All I Really Need for Data Analysis I Learned in Kindergarten — Venn, Shannon, and Independence

Venn¹ diagrams are one of the first graphical heuristics we learn about in elementary (middle? high?) school. They're a convenient way to represent sets², and allow for the easy visualization of set operations like intersection and union.

Once we have sets, we can consider a measure³ on top of those sets, and we have ourselves the beginnings of measure theory. And thanks to our good friend Andrey Kolmogorov, we can then employ them in probability theory, which is really nothing but measure theory restricted to a space with measure 1.

Elementary probability theory was my first formal introduction to the usefulness of Venn diagrams. If you have two events \(A\) and \(B\), and want to talk about probabilities associated with them, you can draw a general two-circle Venn diagram,

and use that diagram to get out any quantity involving intersections and unions⁴. For example, the probability that \(A\) or \(B\) occurs is the probability \(P(A \cup B)\), which we see is just the 'area' of the union of the two sets. Similarly, the probability that \(A\) and \(B\) occur \(P(A \cap B)\) is the area of the intersection of \(A\) and \(B\), which we can get by computing \(P(A) + P(B) - P(A \cup B)\).

This is all old news, and common fair for any introductory probability course. But as I said in one of the footnotes, these sorts of Venn diagrams can't represent any sort of conditional probability, which we're often interested. A common pitfall of a beginning probabilist is to think that disjointness means independence⁵. Recall that two events \(A\) and \(B\), both with probability greater than 0, are independent if

\[ P(A \cap B) = P(A) P(B) \]

or equivalently if

\[ P(A | B) = P(A) \]

\[ P(B | A) = P(B). \]

In words, this means that two events are independent if the probability of one occurring doesn't depend on the other occurring. This seems like a reasonable enough definition. But what about when two events are disjoint? Are they independent?

If two events are disjoint, then \(P(A \cap B) = 0\). But, with some manipulation, we see

\[ P(A | B) = \frac{P(A \cap B)}{P(B)} = 0 \neq P(A), \]

since we assumed that \(P(A) > 0\). Thus, \(A\) is not independent of \(B\). In fact, they're as dependent as they could get: once we know that \(A\) happens, we know for sure that \(B\) did not happen.

I found this result so striking that, at one point during a intermediate probability theory course, I wrote in my notebook, "There is no way to show independence with Venn diagrams!" It seems like we should be able to, but remember that Venn diagrams only allow us to show things about intersections and unions, not conditioning.

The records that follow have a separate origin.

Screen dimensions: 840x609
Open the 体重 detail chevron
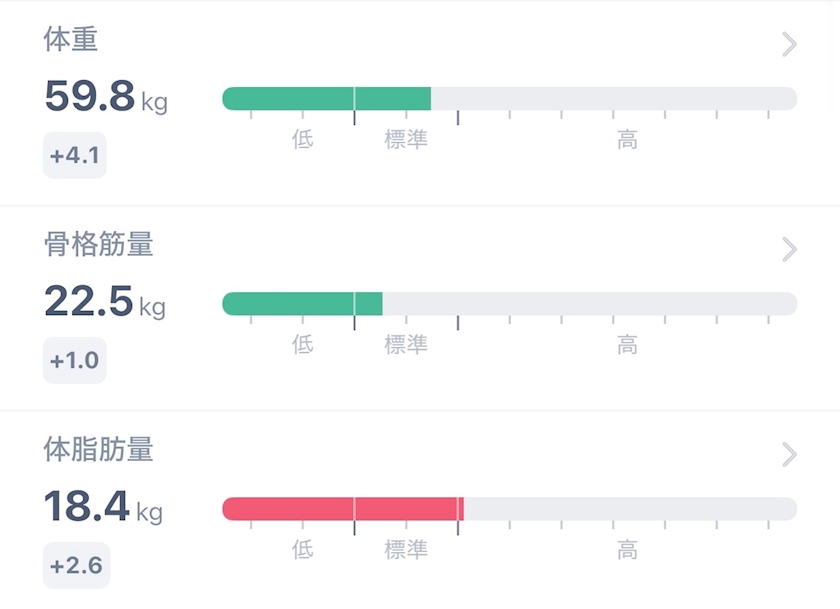(789, 44)
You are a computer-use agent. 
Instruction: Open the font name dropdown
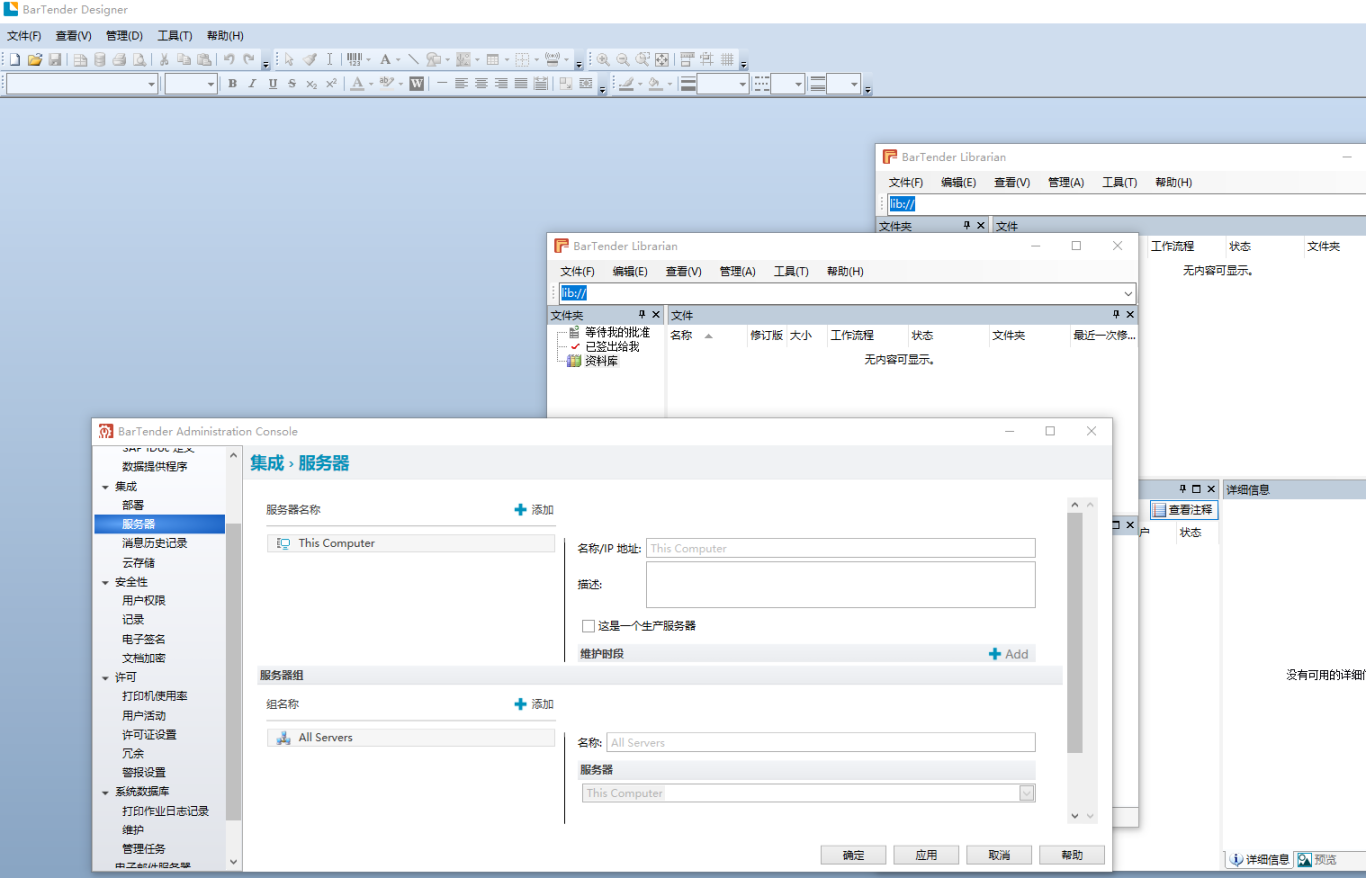coord(152,84)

But I was only part right about this conclusion. It turns out a slightly different sort of Venn diagram⁶ perfectly captures these conditional relationships. To get there, we need to expand our probabilistic language to include information theory⁷. For two random variables \(X\) and \(Y\)⁸, we will specify their joint probability mass function by \(p(x,y)\). Then their joint entropy can be computed as

\[ \begin{align} H[X, Y] &= - E[\log_{2} p(X, Y)] \\ &= -\sum_{(x, y) \in \mathcal{X} \times \mathcal{Y}} p(x, y) \log_{2} p(x,y) \end{align} \]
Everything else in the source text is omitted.